This is not the first-time women in Sudan are faced with struggles. For decades Omar Al Bashir wanted for crimes against humanity, ruled Sudan with an iron fist, but many of his laws were designed to subdue women in patriarchy, limit their potentials and involvement in the politics of Suda . the highest percentage of women’s political representation in all domestic and international agreements do not exceed beyond 40%. Such a lack of women’s involvement in politics allowed for the dictatorship regime to permit things like child marriage and marital rape whilst women wearing trousers in public was seen as a dishonour. It is no surprise perhaps that the majority of demonstrators were women during the mass protests that swept the country. Despite women suffering for Sudan’s rise to freedom, they were ignored, and politics suddenly became the big boys club once again. It is astoundingly disappointing that the first tangible political progress in years in Sudan excludes women so blatantly.
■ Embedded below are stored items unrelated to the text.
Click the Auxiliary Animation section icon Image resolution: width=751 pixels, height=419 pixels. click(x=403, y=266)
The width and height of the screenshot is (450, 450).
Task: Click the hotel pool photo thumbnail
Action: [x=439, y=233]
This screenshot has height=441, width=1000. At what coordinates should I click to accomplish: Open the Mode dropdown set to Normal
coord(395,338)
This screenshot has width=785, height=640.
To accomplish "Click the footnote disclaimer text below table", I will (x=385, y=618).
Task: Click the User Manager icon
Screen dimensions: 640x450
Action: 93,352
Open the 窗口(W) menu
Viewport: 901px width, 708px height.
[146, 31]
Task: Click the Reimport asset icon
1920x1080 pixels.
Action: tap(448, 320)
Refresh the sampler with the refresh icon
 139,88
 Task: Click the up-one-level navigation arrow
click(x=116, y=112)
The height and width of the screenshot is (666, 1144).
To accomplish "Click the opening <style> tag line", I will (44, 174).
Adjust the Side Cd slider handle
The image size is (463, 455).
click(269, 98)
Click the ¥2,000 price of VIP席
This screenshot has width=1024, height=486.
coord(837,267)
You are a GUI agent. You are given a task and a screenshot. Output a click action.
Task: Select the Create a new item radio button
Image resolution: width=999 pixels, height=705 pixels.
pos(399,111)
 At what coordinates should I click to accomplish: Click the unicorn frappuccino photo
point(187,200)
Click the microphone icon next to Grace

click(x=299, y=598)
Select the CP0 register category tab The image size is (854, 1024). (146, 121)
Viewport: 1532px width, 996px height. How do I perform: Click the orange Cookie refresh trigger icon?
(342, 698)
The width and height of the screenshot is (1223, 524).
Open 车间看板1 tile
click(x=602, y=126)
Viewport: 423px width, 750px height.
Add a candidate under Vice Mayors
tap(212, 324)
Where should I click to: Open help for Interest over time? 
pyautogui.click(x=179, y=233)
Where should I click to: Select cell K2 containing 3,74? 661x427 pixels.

If the new transitional government wants to gain the sustainable support of Sudanese women, it would need to start with drastic changes towards gender balance in the executive and senior leadership positions. Female inclusivity in such a patriarchal society such as Sudan is seen as needing baby steps, but it is long overdue. For such political change and progress in Sudan to show sheer stubbornness and erasure of female inclusivity after they braved such systemic violence is troubling. 

‘baby steps’ to nowhere.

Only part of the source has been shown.